New Plan


When we get the Shift+Enter signal, what we have to do is to split the line containing the cursor. Everything to the left of the cursor stays on that line; everything after the cursor goes to the next line. This is a much simpler problem. To make this happen, I can envision code much like that earlier, that will split off the front and back of the line, replace the cursor line with the front, and insert just the back. The earlier code, though not clear, might work. However, I m going to throw that last code away and write it again, this time really programming by expressing my intention . To help with that, I ll figure out in words what I want to do:

  1. Get the front part of the line containing the cursor.

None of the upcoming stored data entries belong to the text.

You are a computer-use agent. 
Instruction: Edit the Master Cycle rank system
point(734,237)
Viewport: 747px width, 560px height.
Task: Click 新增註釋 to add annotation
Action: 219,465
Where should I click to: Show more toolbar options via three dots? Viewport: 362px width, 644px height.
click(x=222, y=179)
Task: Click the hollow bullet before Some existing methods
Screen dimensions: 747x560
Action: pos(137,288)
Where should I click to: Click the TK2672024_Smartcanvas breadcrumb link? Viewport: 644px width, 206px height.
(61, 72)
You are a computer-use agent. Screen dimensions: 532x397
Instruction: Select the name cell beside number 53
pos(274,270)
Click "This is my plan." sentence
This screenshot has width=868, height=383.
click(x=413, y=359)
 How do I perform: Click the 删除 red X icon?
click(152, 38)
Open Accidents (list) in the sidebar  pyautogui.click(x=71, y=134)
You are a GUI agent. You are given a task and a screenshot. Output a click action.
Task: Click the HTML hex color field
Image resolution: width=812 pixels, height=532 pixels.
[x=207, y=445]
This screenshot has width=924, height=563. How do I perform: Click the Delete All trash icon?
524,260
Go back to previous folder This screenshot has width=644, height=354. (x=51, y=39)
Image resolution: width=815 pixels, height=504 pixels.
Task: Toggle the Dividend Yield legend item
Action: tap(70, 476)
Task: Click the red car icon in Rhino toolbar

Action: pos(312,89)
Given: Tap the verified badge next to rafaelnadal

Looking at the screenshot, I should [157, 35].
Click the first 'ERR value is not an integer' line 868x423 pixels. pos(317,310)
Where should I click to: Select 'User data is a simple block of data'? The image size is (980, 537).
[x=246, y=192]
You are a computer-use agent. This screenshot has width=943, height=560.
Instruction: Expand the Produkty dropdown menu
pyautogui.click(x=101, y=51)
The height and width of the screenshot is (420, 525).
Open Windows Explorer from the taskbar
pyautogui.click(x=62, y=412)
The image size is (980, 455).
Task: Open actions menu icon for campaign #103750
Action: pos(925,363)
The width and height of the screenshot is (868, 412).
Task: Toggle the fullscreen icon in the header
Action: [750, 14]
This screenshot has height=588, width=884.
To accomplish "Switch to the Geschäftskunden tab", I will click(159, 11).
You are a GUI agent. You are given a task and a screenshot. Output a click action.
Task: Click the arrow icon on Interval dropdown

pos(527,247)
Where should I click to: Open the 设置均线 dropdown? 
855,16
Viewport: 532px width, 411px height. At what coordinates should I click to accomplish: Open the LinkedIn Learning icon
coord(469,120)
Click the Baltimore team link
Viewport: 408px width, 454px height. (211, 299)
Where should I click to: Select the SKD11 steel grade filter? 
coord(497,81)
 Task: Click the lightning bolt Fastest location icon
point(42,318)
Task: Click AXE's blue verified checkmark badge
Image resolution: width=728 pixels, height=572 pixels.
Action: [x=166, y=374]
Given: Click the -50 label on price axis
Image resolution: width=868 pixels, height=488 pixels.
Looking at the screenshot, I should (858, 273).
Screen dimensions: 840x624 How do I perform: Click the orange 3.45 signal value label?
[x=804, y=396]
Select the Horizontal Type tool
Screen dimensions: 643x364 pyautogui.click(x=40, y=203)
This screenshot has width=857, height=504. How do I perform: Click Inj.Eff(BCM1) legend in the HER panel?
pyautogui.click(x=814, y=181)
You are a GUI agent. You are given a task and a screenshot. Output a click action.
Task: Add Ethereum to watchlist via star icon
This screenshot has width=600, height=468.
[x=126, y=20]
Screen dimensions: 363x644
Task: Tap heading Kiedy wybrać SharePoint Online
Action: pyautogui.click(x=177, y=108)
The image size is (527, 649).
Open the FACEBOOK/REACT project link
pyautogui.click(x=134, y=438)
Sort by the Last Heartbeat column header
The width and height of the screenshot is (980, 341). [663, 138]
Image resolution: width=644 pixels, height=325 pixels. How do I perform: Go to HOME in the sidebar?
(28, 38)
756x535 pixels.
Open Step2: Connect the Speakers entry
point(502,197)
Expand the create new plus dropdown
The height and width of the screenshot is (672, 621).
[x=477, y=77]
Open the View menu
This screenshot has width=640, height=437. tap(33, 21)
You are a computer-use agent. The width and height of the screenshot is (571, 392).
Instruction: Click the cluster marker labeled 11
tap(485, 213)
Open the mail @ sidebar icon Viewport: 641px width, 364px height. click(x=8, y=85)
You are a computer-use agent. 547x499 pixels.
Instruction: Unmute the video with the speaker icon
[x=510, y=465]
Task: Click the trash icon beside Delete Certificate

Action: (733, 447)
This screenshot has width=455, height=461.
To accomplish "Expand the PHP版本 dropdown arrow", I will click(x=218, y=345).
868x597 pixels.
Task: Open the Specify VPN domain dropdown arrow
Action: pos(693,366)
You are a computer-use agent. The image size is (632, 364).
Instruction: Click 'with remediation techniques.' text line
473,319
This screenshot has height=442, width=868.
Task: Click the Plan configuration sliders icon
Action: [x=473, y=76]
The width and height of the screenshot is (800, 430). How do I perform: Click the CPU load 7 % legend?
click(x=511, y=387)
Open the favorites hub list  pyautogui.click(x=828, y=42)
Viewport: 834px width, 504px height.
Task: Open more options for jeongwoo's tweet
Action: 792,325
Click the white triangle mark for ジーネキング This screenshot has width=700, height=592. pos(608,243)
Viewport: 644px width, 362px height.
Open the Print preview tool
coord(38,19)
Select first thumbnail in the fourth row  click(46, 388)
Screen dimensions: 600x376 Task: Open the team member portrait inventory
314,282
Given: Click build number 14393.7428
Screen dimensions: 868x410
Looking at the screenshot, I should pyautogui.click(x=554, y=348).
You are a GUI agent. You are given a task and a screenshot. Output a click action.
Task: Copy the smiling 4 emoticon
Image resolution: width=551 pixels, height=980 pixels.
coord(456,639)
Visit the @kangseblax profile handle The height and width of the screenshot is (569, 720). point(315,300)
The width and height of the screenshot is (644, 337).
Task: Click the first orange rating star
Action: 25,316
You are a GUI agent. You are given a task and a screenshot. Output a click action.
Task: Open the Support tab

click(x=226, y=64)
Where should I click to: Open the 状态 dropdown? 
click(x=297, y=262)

  2. Get the back part of the line containing the cursor.

  3. Replace the line containing the cursor with the front part.

  4. Insert the back part as the next line.

  5. Move the cursor to the right by the size of a newline.

OK, what does that code look like?

 public void InsertReturn() { 
string front = FrontOfCursorLine();
string back = BackOfCursorLine();
lines[LineContainingCursor()] = front;
lines.Insert(LineContainingCursor()+1, back);
selectionStart += Environment.NewLine.Length;
}

This time I did program my intention. Can you see that this code makes sense and follows the narrative plan I just described? We get the two line parts , replace the current line with the front, insert the back after it, and update the selection start. Looks good to me. Of course we haven t implemented the FrontOfCursorLine and BackOfCursorLine methods . I ll code one of those by intention as well:

 private string FrontOfCursorLine() { 
string line = lines[LineContainingCursor()];
int position = PositionOfCursorInLine();
return line.Substring(0, position);
}

Are you beginning to get the picture here? We get the line, we get the position of the cursor in the line, and we split off the front of the string. One part is left unsolved: PositionOfCursorInLine(). Our variable SelectionStart is the position of the cursor in all the lines, counting the newlines. So if we subtract that number from selectionStart, what s left will be the position in our line. It turns out that we have a method to return that number: SumLineLengths(), which looks like this:

 private int SumLineLengths(int cursorLine) { 
int length = 0;
for (int i = 0; i < cursorLine; i++)
length += ((String)lines[i]).Length + Environment.NewLine.Length;
return length;
}

We ll just implement PositionOfCursorInLine() by using that method, like this:

 private int PositionOfCursorInLine() { 
return selectionStart - SumLineLengths(LineContainingCursor() -1);
}

And then we ll build BackOfCursorLine similarly to FrontOfCursorLine:

 private string BackOfCursorLine() { 
string line = lines[LineContainingCursor()];
int position = PositionOfCursorInLine();
return line.Substring(position+1);
}

Now frankly, this is pretty scary. I ve built four methods in a row without a green bar. But I expect this to work, or at least to be close. Time to build and test. If this doesn t work pretty quickly, I m going to back the code out and proceed in smaller steps, but I might get away with it this time.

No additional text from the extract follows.